_Short problem 1_:
Retype the records verbatim, from their first line through the line that contains "click(x=414, y=249)".

## Start Source passage

Despite Depczynski et al.39 reported that only a few farm conditions stay below the threshold level of 70–75 dB observed for the M400, the noise levels in specific farm situations were measured. Through the sound level meter, the noise related to some agricultural and livestock activities (e.g., use of tractor or milking machine) was monitored to explore in which cases the voice control function of M400 could be effectively used. The results showed that M400 voice control could operate in a cabin tractor (73 kW power), in the milk room and in the milking parlor (Table 5). In fact, the most frequent level of noise measured in the milk room and milking parlor was between 68.7 and 75.3 dB. Moreover, the levels over the threshold detected in these rooms (maximum levels) regarded different sources of sound, e.g., the entry of the animals in the milking parlor, the opening and closing of the gates, and the animals themselves. In contrast, the speech commands were difficult to use when the operator was inside the engine room because the minimum level of decibel recorded was 93.7, which is over the threshold measured for M400. Another agricultural working situation was monitored, involving tractor driving. Two situations were checked: a tractor with a cabin that was more isolated from external noise and a tractor without a cab. The minimum level of decibel recorded allowed us to interact with the M400 by voice, and was recorded in a no working condition or when the tractor engines were running but idling. When the tractors were set in motion, a level of noise over the acceptable threshold was found, as attested by the mode and maximum values recorded for both situations.

Table 5 Level of noise in decibel (dB) recorded in different livestock and agricultural working situations/places with the sound level meter.

Milking machine assistance scenario

To verify the proper operation of the milking machine, it is periodically necessary to check the system by certified operators. The ISO 6690:2007 standard specifies mechanical tests for the milking machine to verify installation compliance and components. In this work, a specific milking machine checking process was considered and made available in AR. In particular, the measurement process steps of pulsation characteristics were built on the Brochesia® portal in the workflow section (B Step). The workflow was developed as a sequence of step-by-step instructions that the operator must follow while wearing SG.

## End Source passage

_Short problem 2_:
Translate this sentence from the passage on farm noise levels into Spanish: "The ISO 6690:2007 standard specifies mechanical tests for the milking machine to verify installation compliance and components."

## Start Data supplied

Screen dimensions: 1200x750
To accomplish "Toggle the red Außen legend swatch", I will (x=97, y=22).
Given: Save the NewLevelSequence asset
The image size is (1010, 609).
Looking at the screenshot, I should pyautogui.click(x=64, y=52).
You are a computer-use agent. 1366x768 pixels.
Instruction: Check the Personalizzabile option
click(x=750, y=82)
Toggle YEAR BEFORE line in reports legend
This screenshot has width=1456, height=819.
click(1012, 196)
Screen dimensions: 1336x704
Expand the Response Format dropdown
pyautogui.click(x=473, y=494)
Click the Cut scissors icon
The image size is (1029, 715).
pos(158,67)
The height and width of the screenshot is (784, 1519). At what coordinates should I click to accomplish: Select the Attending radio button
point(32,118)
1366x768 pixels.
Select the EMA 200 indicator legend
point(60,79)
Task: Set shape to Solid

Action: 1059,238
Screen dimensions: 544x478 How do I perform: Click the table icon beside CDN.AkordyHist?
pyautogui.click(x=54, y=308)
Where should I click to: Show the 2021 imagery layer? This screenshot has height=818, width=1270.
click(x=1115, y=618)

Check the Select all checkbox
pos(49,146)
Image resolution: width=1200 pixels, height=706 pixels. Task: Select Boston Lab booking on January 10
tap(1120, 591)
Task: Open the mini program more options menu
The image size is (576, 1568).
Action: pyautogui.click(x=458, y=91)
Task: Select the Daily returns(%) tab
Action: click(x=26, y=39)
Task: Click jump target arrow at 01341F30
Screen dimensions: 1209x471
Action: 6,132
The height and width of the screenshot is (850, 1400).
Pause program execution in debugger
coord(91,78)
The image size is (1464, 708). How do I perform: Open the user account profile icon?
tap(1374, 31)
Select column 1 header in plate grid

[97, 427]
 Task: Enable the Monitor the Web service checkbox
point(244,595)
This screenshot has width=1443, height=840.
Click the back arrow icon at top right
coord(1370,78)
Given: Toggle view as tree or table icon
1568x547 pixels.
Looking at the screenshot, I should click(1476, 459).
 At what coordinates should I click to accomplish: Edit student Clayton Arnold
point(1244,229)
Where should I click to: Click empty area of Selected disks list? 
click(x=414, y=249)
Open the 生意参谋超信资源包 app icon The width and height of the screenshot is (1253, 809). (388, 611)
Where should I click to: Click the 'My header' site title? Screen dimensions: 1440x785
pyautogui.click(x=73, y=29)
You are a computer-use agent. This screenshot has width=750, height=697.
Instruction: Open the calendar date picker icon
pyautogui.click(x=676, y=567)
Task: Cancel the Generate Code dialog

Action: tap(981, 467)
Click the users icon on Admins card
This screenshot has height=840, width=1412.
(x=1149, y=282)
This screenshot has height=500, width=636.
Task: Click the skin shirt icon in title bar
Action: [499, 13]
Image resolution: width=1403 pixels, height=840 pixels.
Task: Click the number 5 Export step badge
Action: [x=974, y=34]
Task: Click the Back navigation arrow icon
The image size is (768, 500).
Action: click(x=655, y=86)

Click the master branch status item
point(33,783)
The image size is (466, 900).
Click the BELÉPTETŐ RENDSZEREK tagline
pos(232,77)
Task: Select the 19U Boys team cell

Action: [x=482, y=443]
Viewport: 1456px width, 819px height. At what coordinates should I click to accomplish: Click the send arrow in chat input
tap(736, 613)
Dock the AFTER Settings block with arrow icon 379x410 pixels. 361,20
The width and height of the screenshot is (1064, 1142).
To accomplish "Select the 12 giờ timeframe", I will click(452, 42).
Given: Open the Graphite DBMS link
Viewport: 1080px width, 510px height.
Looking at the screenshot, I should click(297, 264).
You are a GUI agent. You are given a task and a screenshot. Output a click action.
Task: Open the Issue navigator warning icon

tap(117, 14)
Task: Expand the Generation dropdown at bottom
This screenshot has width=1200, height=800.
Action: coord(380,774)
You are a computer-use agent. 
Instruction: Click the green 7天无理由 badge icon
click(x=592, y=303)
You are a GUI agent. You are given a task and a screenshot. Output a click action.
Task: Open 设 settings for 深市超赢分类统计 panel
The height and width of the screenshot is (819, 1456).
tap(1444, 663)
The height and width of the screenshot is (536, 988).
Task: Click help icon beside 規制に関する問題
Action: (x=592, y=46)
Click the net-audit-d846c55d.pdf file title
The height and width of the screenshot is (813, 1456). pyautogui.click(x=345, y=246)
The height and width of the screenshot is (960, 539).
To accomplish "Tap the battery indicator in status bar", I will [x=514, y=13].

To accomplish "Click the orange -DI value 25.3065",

## End Data supplied

_Written response 1_:
Screen dimensions: 1200x750
To accomplish "Toggle the red Außen legend swatch", I will (x=97, y=22).
Given: Save the NewLevelSequence asset
The image size is (1010, 609).
Looking at the screenshot, I should pyautogui.click(x=64, y=52).
You are a computer-use agent. 1366x768 pixels.
Instruction: Check the Personalizzabile option
click(x=750, y=82)
Toggle YEAR BEFORE line in reports legend
This screenshot has width=1456, height=819.
click(1012, 196)
Screen dimensions: 1336x704
Expand the Response Format dropdown
pyautogui.click(x=473, y=494)
Click the Cut scissors icon
The image size is (1029, 715).
pos(158,67)
The height and width of the screenshot is (784, 1519). At what coordinates should I click to accomplish: Select the Attending radio button
point(32,118)
1366x768 pixels.
Select the EMA 200 indicator legend
point(60,79)
Task: Set shape to Solid

Action: 1059,238
Screen dimensions: 544x478 How do I perform: Click the table icon beside CDN.AkordyHist?
pyautogui.click(x=54, y=308)
Where should I click to: Show the 2021 imagery layer? This screenshot has height=818, width=1270.
click(x=1115, y=618)

Check the Select all checkbox
pos(49,146)
Image resolution: width=1200 pixels, height=706 pixels. Task: Select Boston Lab booking on January 10
tap(1120, 591)
Task: Open the mini program more options menu
The image size is (576, 1568).
Action: pyautogui.click(x=458, y=91)
Task: Select the Daily returns(%) tab
Action: click(x=26, y=39)
Task: Click jump target arrow at 01341F30
Screen dimensions: 1209x471
Action: 6,132
The height and width of the screenshot is (850, 1400).
Pause program execution in debugger
coord(91,78)
The image size is (1464, 708). How do I perform: Open the user account profile icon?
tap(1374, 31)
Select column 1 header in plate grid

[97, 427]
 Task: Enable the Monitor the Web service checkbox
point(244,595)
This screenshot has width=1443, height=840.
Click the back arrow icon at top right
coord(1370,78)
Given: Toggle view as tree or table icon
1568x547 pixels.
Looking at the screenshot, I should click(1476, 459).
 At what coordinates should I click to accomplish: Edit student Clayton Arnold
point(1244,229)
Where should I click to: Click empty area of Selected disks list? 
click(x=414, y=249)

_Written response 2_:
La norma ISO 6690:2007 especifica ensayos mecánicos para la máquina de ordeño con el fin de verificar la conformidad de la instalación y de los componentes.